That’s one of the biggest misconceptions I’ve encountered since I’ve been an editor. I taught English, sure. But I became an editor after that, and I’m an editor. Not a teacher. However, that doesn’t mean that in my work I don’t attempt to impart any useful information. I’d be a pretty awful editor if I didn’t try to explain why I made a certain change, or why I’m not making THIS one but perhaps the writer would like to because whatever. Continue reading “This editor talks about editing.”

G-string, but g-force

In the category of “things editors need to fact-check,” today we have “G-string.”

First, a bit of culture. Please enjoy this video of “Air on the G-string” by J. S. Bach, played on original instruments. I suspect that means “on instruments originally specified by the composer” as opposed to “instruments the original composer used in his own lifetime,” but I could be wrong. It happens.

When we write about strippers (see why I shared some classical culture first?), we probably write about what they wear. Those little bits of fabric that keep the dancers just on the proper side of the law (except where total nudity is legal, that is) are called “G-strings” with a capital G. According to Chambers, the original spelling was “gee-string” (1878), but by 1891 it had changed to “G-string.” It’s very possible that the term’s related to the string of a violin tuned to G. They’re both about the same width. ::cough:: I exaggerate, of course, but you get the point. Or the picture. Whatever. Also according to Chambers, the first recorded use of the term to refer to something a stripper wears dates to 1936, in Big Money by John Dos Passos.

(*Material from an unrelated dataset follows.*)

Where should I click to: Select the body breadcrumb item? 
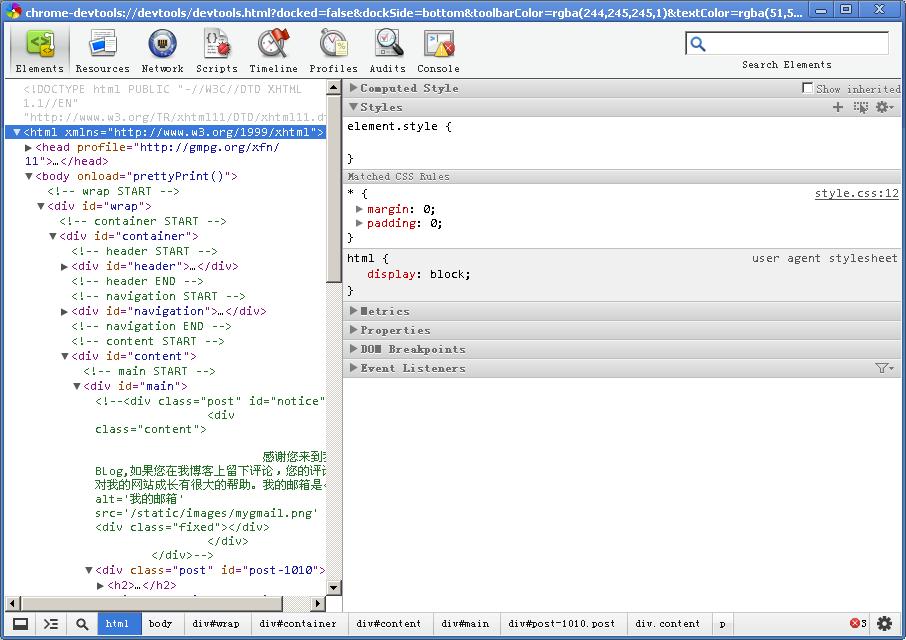coord(161,623)
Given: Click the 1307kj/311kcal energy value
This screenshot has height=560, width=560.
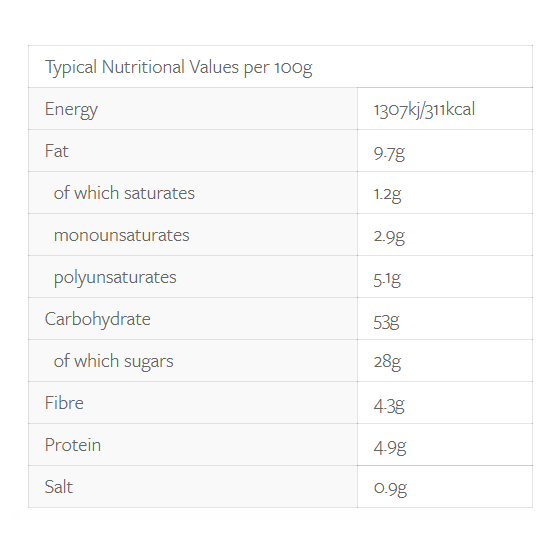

By comparison, “g-force” is styled with a lower-case g because that’s how gravity is referenced in physics equations. It’s not an arbitrary editorial decision. We need to be aware of why terms are styled the way they are.

And now, I have to get back to this project with the G-string. Something about a demon dancer in a strip club. No Bach, I’m sure.

I’ve been busy.

I haven’t been busy writing blog posts, obviously, but I’ve been busy.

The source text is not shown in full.